With that being said, I am going to be taking a little step back from the blog for a couple weeks in February. This week there will be posts as normal, and then there will be two weeks where I am not going to have any blog posts going up. I will be active as normal on IG/FB, but in terms of blog content, it’ll be quiet. I really try to take a week or two weeks “off” a couple times of year as I find that it helps me quiet my mind and refresh my brain. I’ve been writing pretty consistently for a few months now without a break (I posted a 14 posts in December where I normally average 9-11 posts a month) and I really just need to take a minute, not stare at a blank word document, and just breathe. February tends to actually be a pretty good time to do this as it is slow and quiet as it is (we aren’t traveling at all this month) and with these couple things changing at home, I need to just be able to focus on life.

How was your January? Did you have a good month or are you just ready for February?

 

Feeling Settled

Ah…home. We are home at last and home for a while…at least until next month. I can’t tell you how good it feels to be home. To be in our home, with our furniture, our bed, our kitchen. In fact, it feels so good it has me reflecting back to how I’ve actually felt over the past few months. That and our new neighbors and I have been discussing the overseas move process (they have just recently arrived).

Regardless of how you move, where you move, when you move, doing an overseas move is tough. And honestly, the hardest part is that everyone on the outside looking in tells you how great it is, what an opportunity, you must be so thrilled, etc. While that is true and is the correct assumption in most cases, most people on the outside overlook the actually move portion. We (myself included) all focus on “OMG you are going to live in Europe, that’s so awesome! You’ll get to see all these things, you’ll get to do so much, such a great opportunity” and yet there is also the whole concept of experiencing culture shock, upheaval of your routine, time difference, being apart from family and friends, looking for a home in a foreign country, not even to begin to mention the amount of time it takes for your household goods to come.

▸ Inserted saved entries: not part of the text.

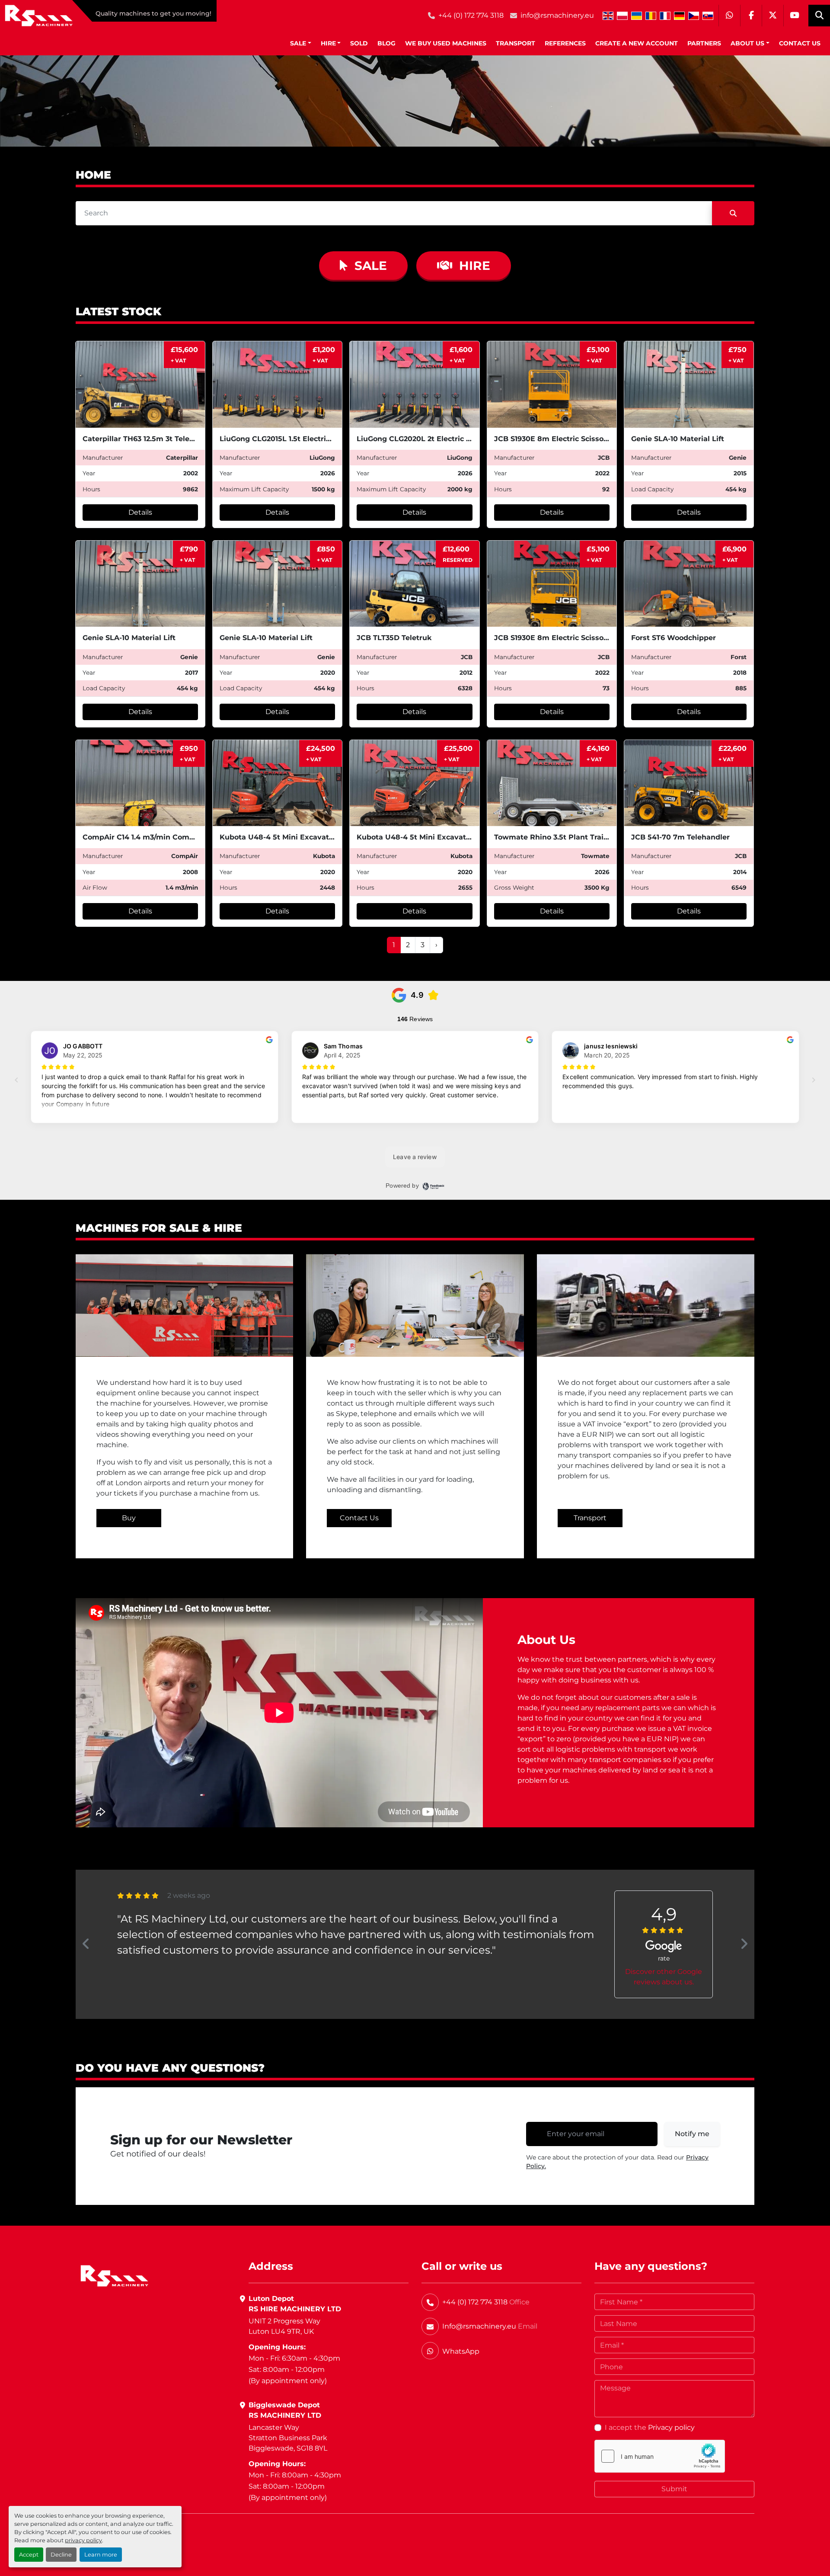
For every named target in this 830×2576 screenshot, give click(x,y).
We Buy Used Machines (445, 43)
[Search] (733, 213)
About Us (747, 43)
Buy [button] (129, 1518)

We’ve been lucky, I’ll not deny that. I feel like my outlook and my attitude has really been a game changer (notes for future moves!), along with the fact that we weren’t staying in a standard hotel room, but a hotel 1-bedroom apartment. We’ve also done a bunch of traveling (as much as we reasonably could and then some), BUT I’m not going to try and tell you that this has been a walk in the park. And honestly, I think the thing that I struggled with the most was not having a home. Not having our things. Not having that “we’re settled” feeling.

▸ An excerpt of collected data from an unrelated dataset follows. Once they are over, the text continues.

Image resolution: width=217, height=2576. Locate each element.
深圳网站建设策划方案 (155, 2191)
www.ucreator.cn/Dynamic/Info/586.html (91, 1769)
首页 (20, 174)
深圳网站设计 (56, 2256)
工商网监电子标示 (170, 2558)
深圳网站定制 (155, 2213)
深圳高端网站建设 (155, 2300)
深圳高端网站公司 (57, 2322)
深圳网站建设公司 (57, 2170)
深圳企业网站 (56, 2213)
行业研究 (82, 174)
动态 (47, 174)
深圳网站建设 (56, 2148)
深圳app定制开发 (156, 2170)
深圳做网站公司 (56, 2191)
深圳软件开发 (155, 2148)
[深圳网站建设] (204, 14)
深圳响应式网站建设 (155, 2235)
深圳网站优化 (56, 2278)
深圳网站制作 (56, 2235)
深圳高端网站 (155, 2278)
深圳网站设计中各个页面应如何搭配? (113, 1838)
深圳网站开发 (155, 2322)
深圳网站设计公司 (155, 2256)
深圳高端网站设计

When you don’t have that home base, that place that you know you are going back to, your own bed, your own furniture, it makes a world of difference in your psyche.

I’ve come to realize that having the home feeling, the home comforts is important. It doesn’t have to be a lot, it can be one or two things, it can simply be a place, but we all need to have that feeling. I’ve heard a lot about “home is who you’re with, not where you are” and yes there is a large amount of that is true. We had our little family and that was a lot, but still, there is something to be said for having YOUR OWN PLACE. Somewhere that is yours. Somewhere that you can have your own belongings, deal with your own food, clean in the way you’d like to clean (whether it’s doing it yourself, hiring someone, whatever).

So, we are finally getting that feeling of being settled. Of having our home. Of being able to cook full meals, clean every day, spread out the way we want to, let the boys carry on how they want to, and just generally relax. While our home isn’t fully done, we are still waiting on all of the wall décor (another story for another day), it feels like home. I feel like I can breathe. We’ve been doing playdates, figuring out our routines, trying to see how everything fits together, and just overall enjoying our time.

While we may not be traveling this month, or until the end of next month (hopefully!), there is a certain level of bliss of “just being able to stay home”.